By Glenn Croston
When Bill and Nancy Bamberger from San Diego first visited Cambodia as tourists in 2002, they were struck by its long history, the warmth of its people, and the devastation that was still evident from long years of violence and neglect. A whole generation of educated people had been killed or fled the violence of the Khmer Rouge, holding back the growth of Cambodia today. To help reverse that trend, the Bambergers created the Cambodian Village Fund, supporting education in the rural village of Kaun Khlong.
The Bambergers' 40th anniversary was approaching soon after they returned to San Diego, when Nancy talked with her new hairdresser Chanra Chheum, who was born in Cambodia and had come to the U.S. as a teenager to escape the violence. Chanra had recently visited Kaun Khlong, where she still had family, and had bought a bike for the village for $40. There was little transportation there other than walking, and a simple measure like a bike could make a difference for many. "People in the village could share it. Kids could go to school and people could do little errands," said Bill when I talked with him. Forty dollars, 40th anniversary; it was a sign. For their anniversary, Bill and Nancy decided to buy the village a second bike.

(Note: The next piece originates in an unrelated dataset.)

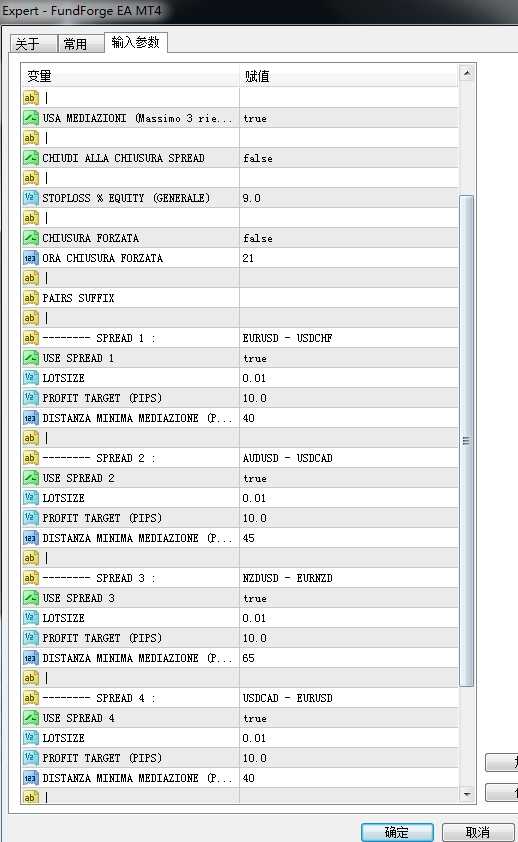Click the boolean icon beside USA MEDIAZIONI
This screenshot has height=842, width=518.
coord(31,118)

A single bike may not sound like a big deal, but soon word spread with their friends in San Diego who wanted to buy a bike for the village as well. One thing lead to another and they had an anniversary party with their friends. People bringing money for the fund rather than bringing a gift, and the party collected $2,500 for the village. "It was really a shock," said Bill.
This was more than they had expected and the money went far in Cambodia, buying bedding, blankets, food, mosquito nets, and bikes, and uniforms for students, with another round of fundraising. When they went to the village to help deliver the supplies, it was the first time they had been there, and they thought at the time it would be the last. "We thought it would be the end of it," said Bill. It wasn't.

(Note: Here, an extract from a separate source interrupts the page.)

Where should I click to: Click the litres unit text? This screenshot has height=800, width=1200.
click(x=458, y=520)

"It was an amazing experience, a big celebration, and the kids are so appreciative," said Bill. "The mayor was there. There were speeches, and when the kids went home, a school administrator walked with us to a plot of land, and asked if we could help to fill the land, leveling it. It would cost $4,500. We got home, talked to friends, and after eight months or so had money to do the fill." When the fill was done the next step for the fund was a big one. "As soon as the fill was done, then they asked if we could help build a school. We said we'd see what we could do."
This was the biggest project yet, but they managed to raise $20,000 and an interest-free $25,000 loan from a friend gave them enough to get started on a five-room school in February 2011, finishing by October in time for the kids coming back to school from summer.
As well as providing a good facility and a way for the students to get there, Bill and Nancy found they needed to ensure the students could keep going to school, so they created a scholarship program they called Reach for the Sky. "We got started with a scholarship program, focused on girls, because they are discriminated against," said Bill. "A lot of the girls aren't able to go after 6th grade, because they work in the fields or take care of families, just a little money keeps them in school." They've found that it takes a modest amount of money to keep students in school, and that the students in the program serve as an example for other children, encouraging them to stick with their education as well. The scholarship program has expanded to include 17 girls now, including a few that have gone on to college, paid for by their program. And still their work in the area continues to grow.
Education in rural areas like this is an important cause, but unfortunately one that has been through controversy. Greg Mortenson, the author of Three Cups of Tea, was a major figure in the cause of helping education around the world, until his claims about building schools in Pakistan and Afghanistan were discredited.
This failure doesn't reduce the importance of education though, or the opportunity to make a difference. To avoid such problems, the Bambergers have posted all of their financials for anyone to see on their website, and pay themselves nothing, taking great care to ensure that every dollar is spent well, getting where it belongs, and going as far as possible. The project is not about them, but the people they are helping. They might not be able to change a whole country, but they can make a difference one student, one school, and one village at a time.